[Records for processing]
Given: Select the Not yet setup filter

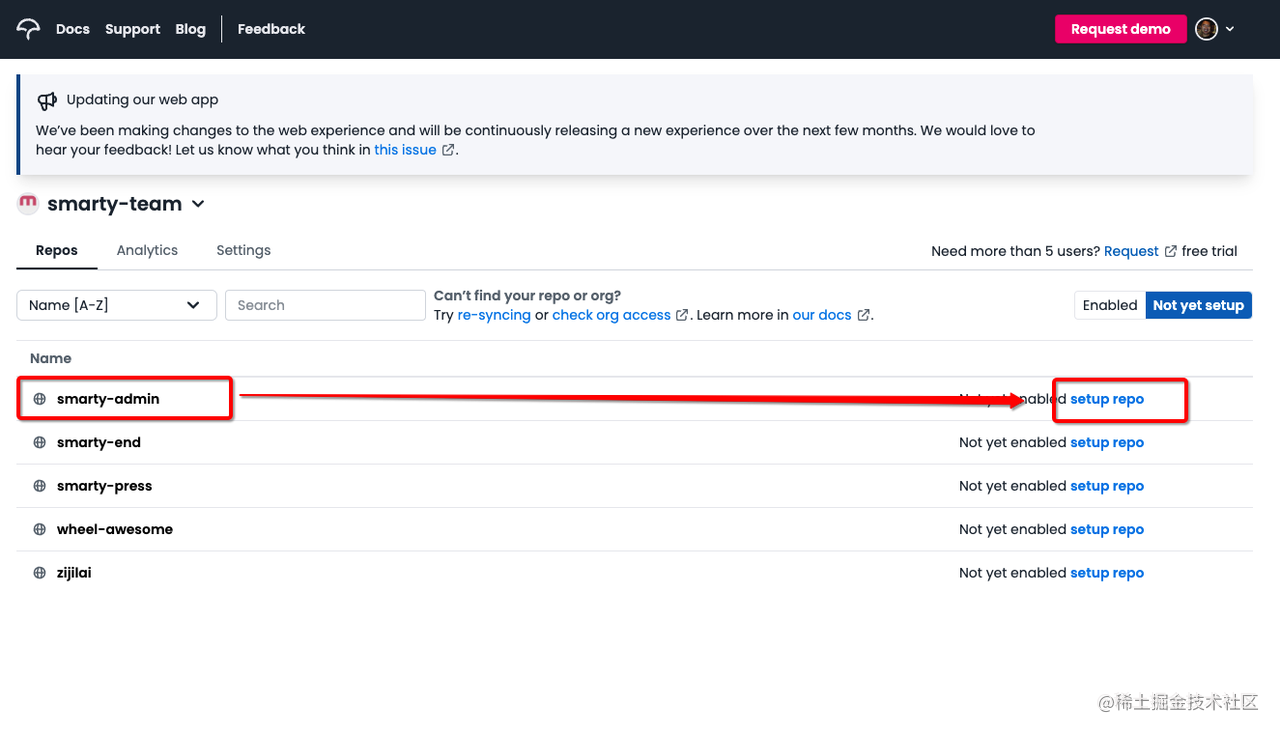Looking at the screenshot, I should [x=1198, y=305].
* * *
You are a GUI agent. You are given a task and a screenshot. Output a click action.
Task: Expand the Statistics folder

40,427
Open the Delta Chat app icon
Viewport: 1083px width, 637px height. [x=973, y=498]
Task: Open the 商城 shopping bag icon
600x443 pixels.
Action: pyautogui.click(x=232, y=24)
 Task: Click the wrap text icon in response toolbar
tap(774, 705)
---
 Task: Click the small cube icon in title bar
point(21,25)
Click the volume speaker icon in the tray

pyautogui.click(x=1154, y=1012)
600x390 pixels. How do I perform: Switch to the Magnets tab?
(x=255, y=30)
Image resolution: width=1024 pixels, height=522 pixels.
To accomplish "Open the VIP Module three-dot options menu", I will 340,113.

[What this task involves] From the records above, copy out the line with "You are a GUI", the line with "Task: Open the 商城 shopping bag icon", and every line between them, word for word.

[Solution for this problem]
You are a GUI agent. You are given a task and a screenshot. Output a click action.
Task: Expand the Statistics folder

40,427
Open the Delta Chat app icon
Viewport: 1083px width, 637px height. [x=973, y=498]
Task: Open the 商城 shopping bag icon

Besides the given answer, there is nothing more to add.